REQUIREMENT
If a line in the data contains "each", copy it out.

EXCERPTED DATA
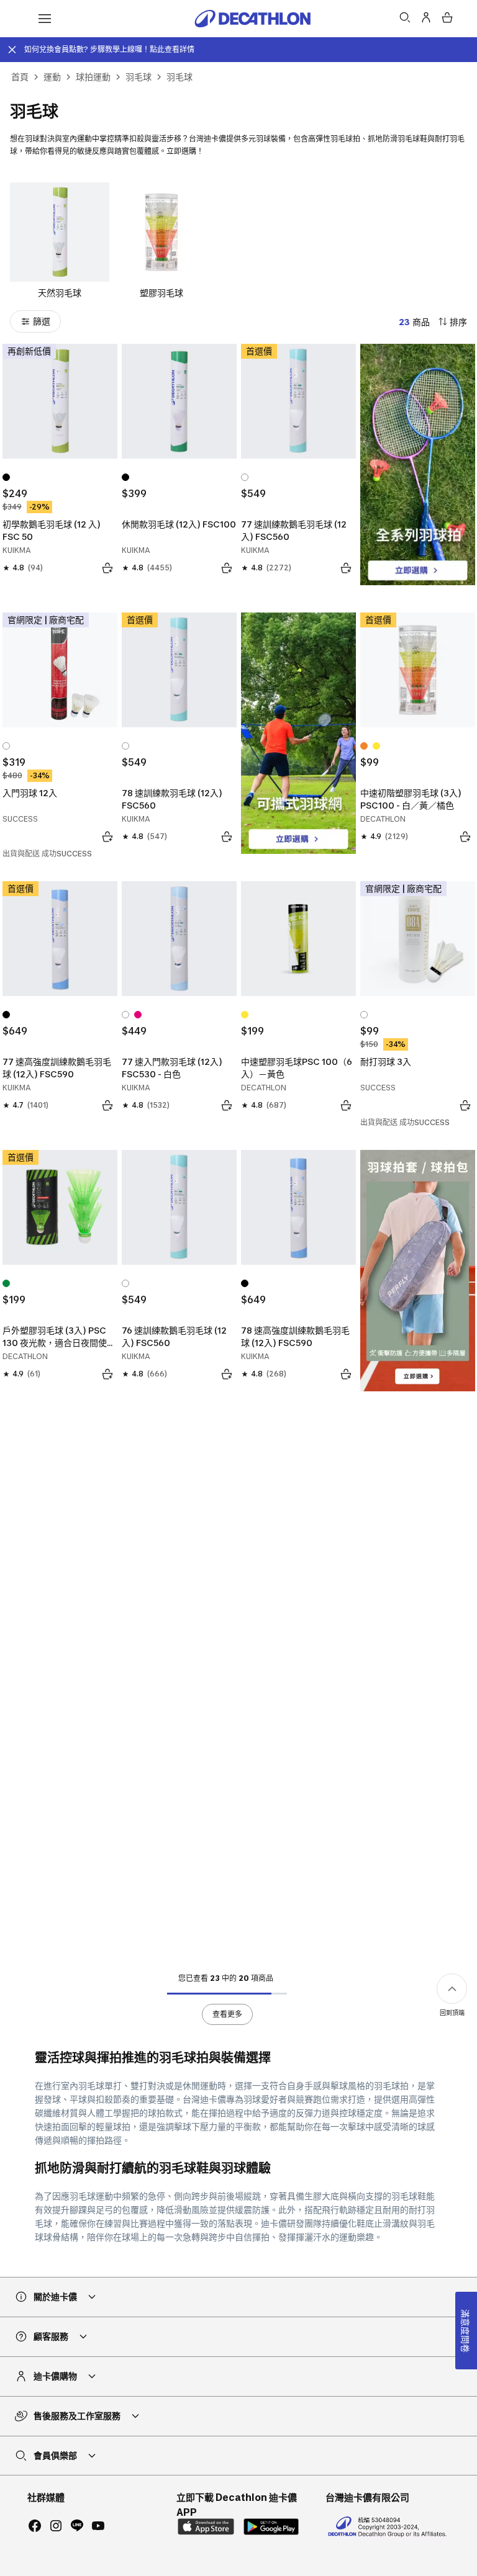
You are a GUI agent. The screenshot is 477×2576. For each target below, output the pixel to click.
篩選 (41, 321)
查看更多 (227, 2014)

...

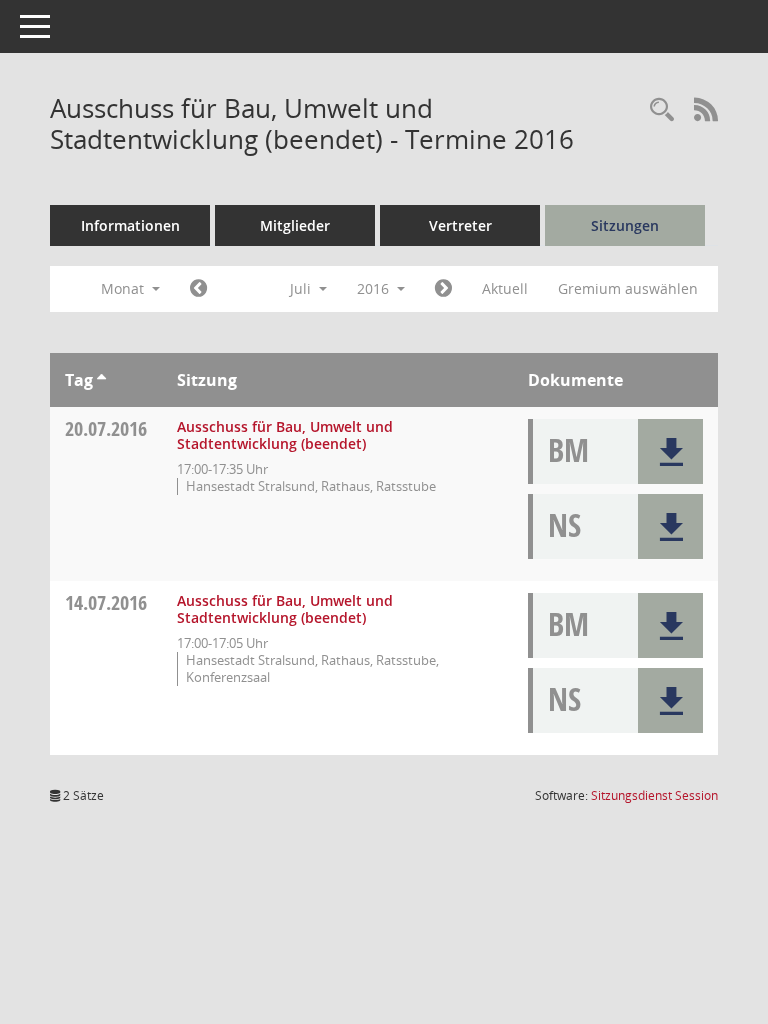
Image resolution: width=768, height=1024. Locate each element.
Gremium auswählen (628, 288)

WORKED SOLUTION
You are a GUI agent. The screenshot is 477×2576. For each target below, output the pixel to click.
Image resolution: width=768, height=1024. Locate each element.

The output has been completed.